**WORK REQUIRED:** Show each line of the records that contains the string "screenshot", matching case exactly.

######

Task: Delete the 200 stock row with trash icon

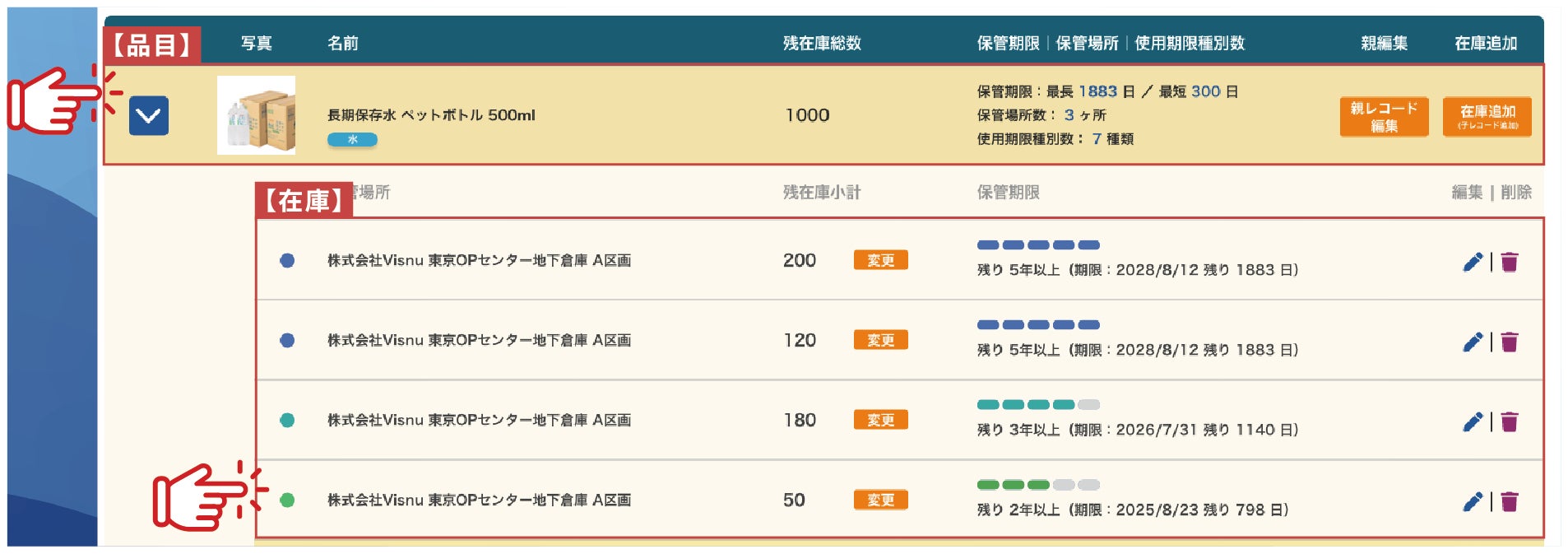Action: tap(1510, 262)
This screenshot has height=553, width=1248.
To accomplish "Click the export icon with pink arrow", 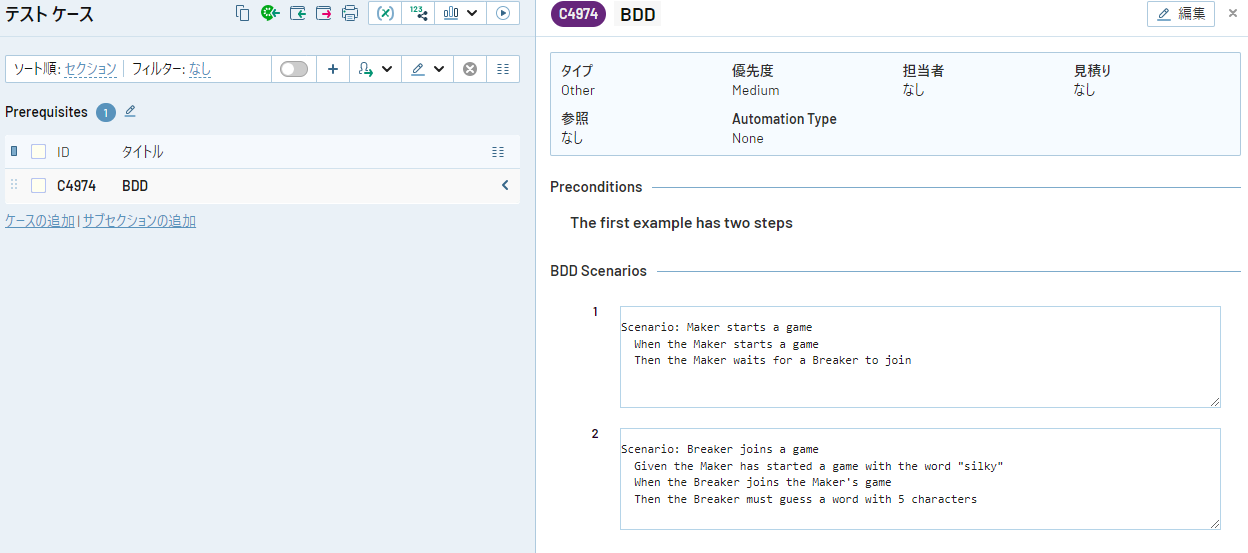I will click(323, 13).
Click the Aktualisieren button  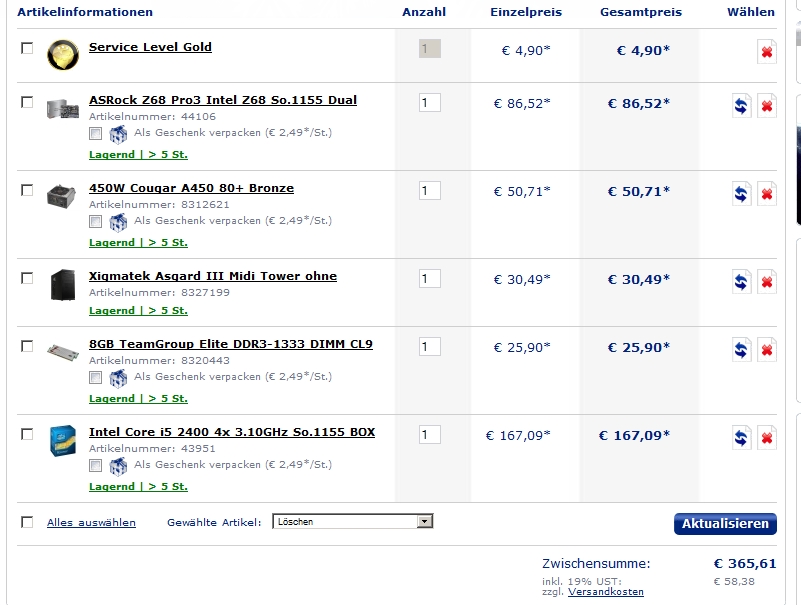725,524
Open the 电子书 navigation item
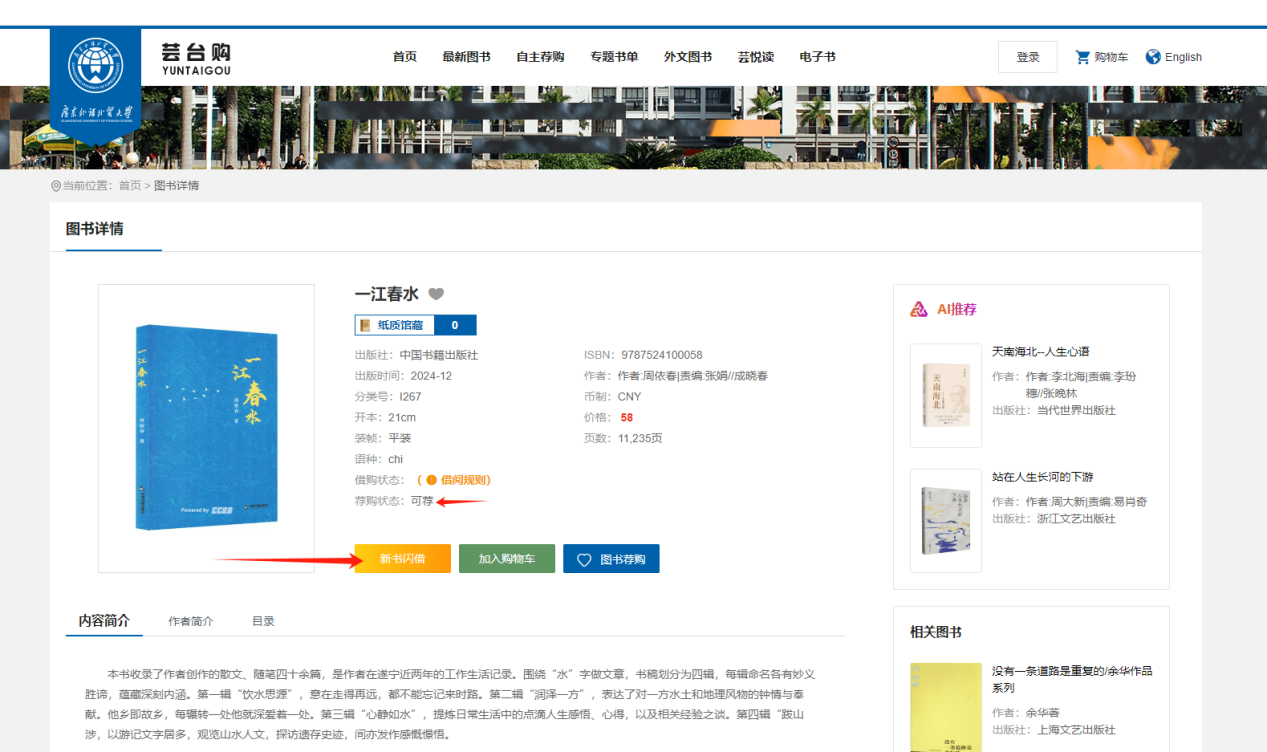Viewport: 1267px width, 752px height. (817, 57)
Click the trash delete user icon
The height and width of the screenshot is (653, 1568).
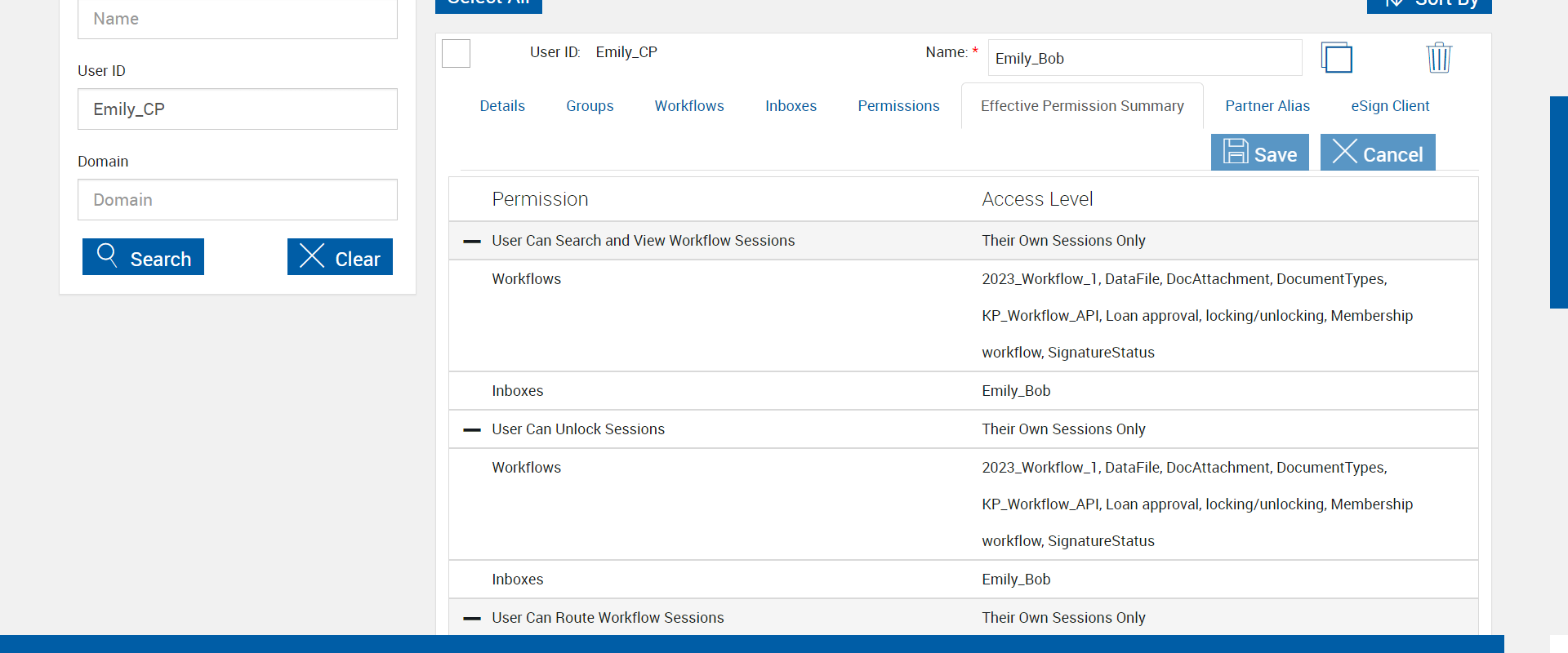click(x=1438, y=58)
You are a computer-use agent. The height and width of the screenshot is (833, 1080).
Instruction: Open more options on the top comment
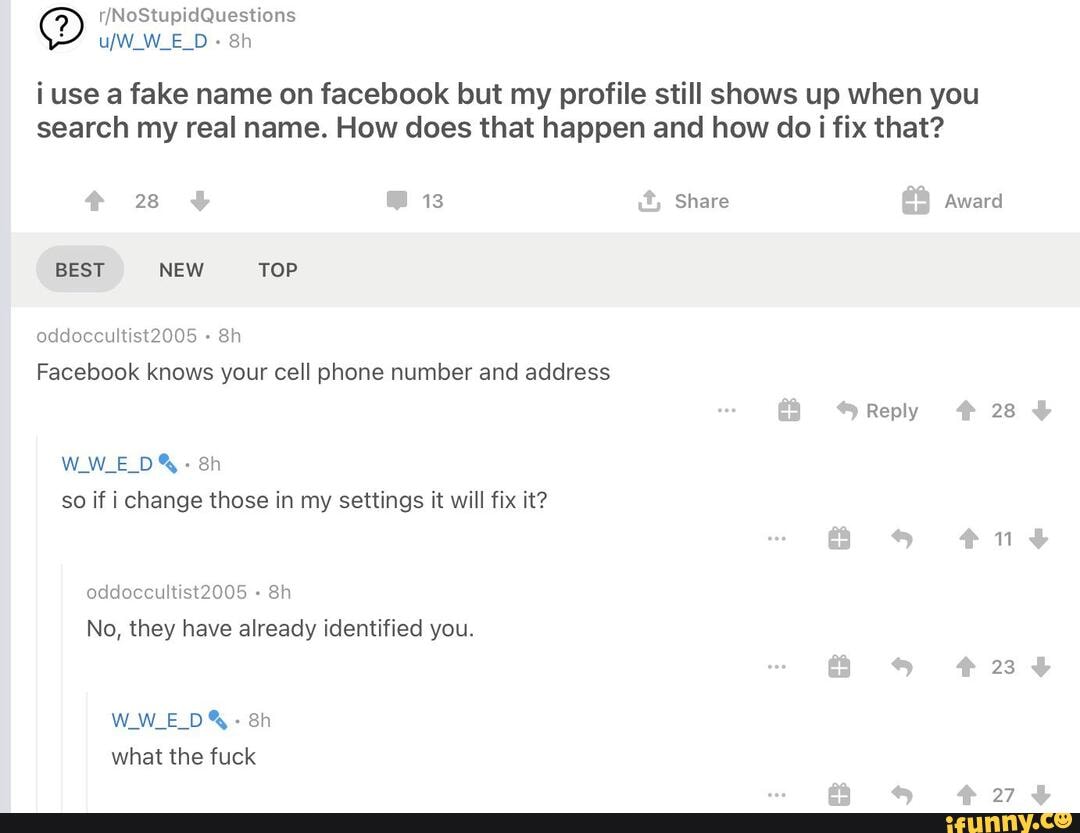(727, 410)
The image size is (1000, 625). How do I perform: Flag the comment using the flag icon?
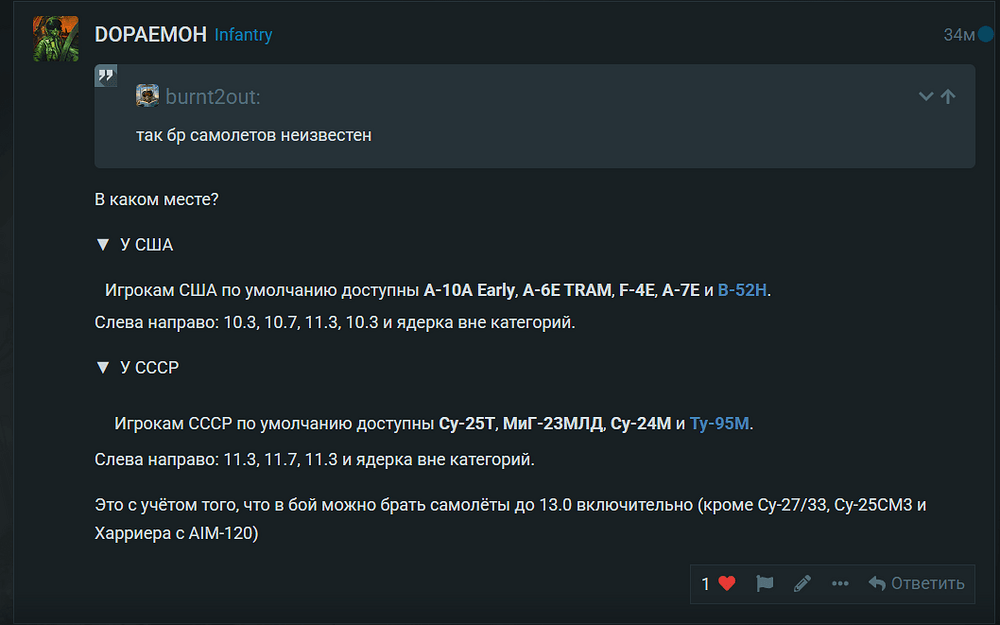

######

**WRITTEN ANSWER:**
This screenshot has height=553, width=1248.
The height and width of the screenshot is (653, 1568).
You are a computer-use agent. The height and width of the screenshot is (833, 1080).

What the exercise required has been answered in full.